A advogada e vice-diretora geral do ISAL, Sancha de Campanella e o docente do ensino superior e investigador Diogo Goes preparam-se para fundar um Observatório dos Direitos Humanos, Transparência e Políticas Culturais – associação sem fins lucrativos que será constituída no decorrer deste mês.
O observatório terá por missão “contribuir para a investigação científica nas áreas dos Direitos Humanos, Conformidade, Transparência e Políticas Culturais, através da monitorização e avaliação das políticas públicas, com especial ênfase nas regiões ultraperiféricas”. Pretende “afirmar-se como uma plataforma para estabelecimento de sinergias com centros de investigação e instituições de ensino superior de regiões ultraperiféricas”.
Para já entre os signatários do projeto, associados honoríficos, está o constitucionalista Jorge Bacelar Gouveia, professor catedrático de Direito, o comendador Fabrizio Bon Vecchio, presidente do Instituto Ibero-Americano de Compliance e os professores universitários Francis Rafael Beck, Silvio Bitencourt da Silva, entre outros.
Sancha de Campanella destaca que “a defesa intransigente dos direitos humanos pressupõe a efetivação dos direitos sociais, consagrados constitucionalmente, ao nível das políticas culturais, de inclusão social e de coesão territorial”.
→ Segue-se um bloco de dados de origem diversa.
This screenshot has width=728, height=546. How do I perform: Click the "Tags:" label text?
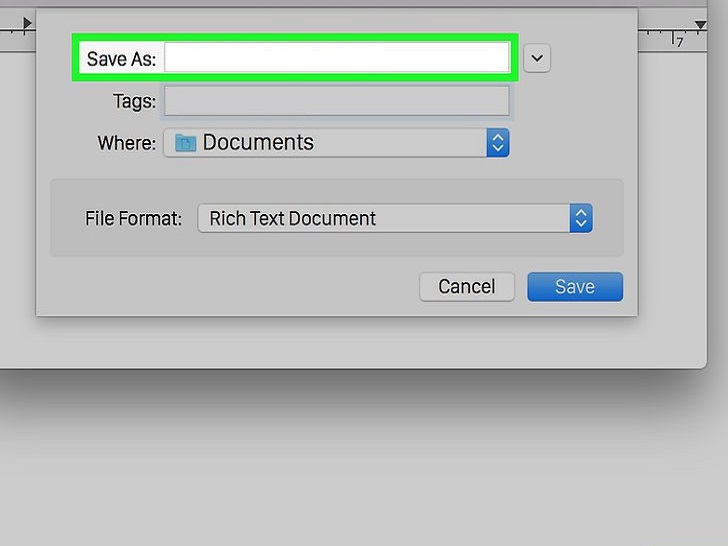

“A não discriminação, a igualdade de género, a equidade de acesso à cultura e ao ensino superior, são alguns dos aspetos que continuam a ser preteridos nas políticas públicas”, acrescenta. Refira-se que a advogada recebeu o título honorífico de “chanceler”, com as insígnias superiores da Grã-Cruz da Ordem de Mérito Cívico e Cultural, condecoração oficializada pelo Governo da República Federativa do Brasil e outorgada pela Sociedade Brasileira de Heráldica e Humanística, instituição de utilidade pública incumbida da outorga desta comenda, pelo Ministério de Educação Brasileiro.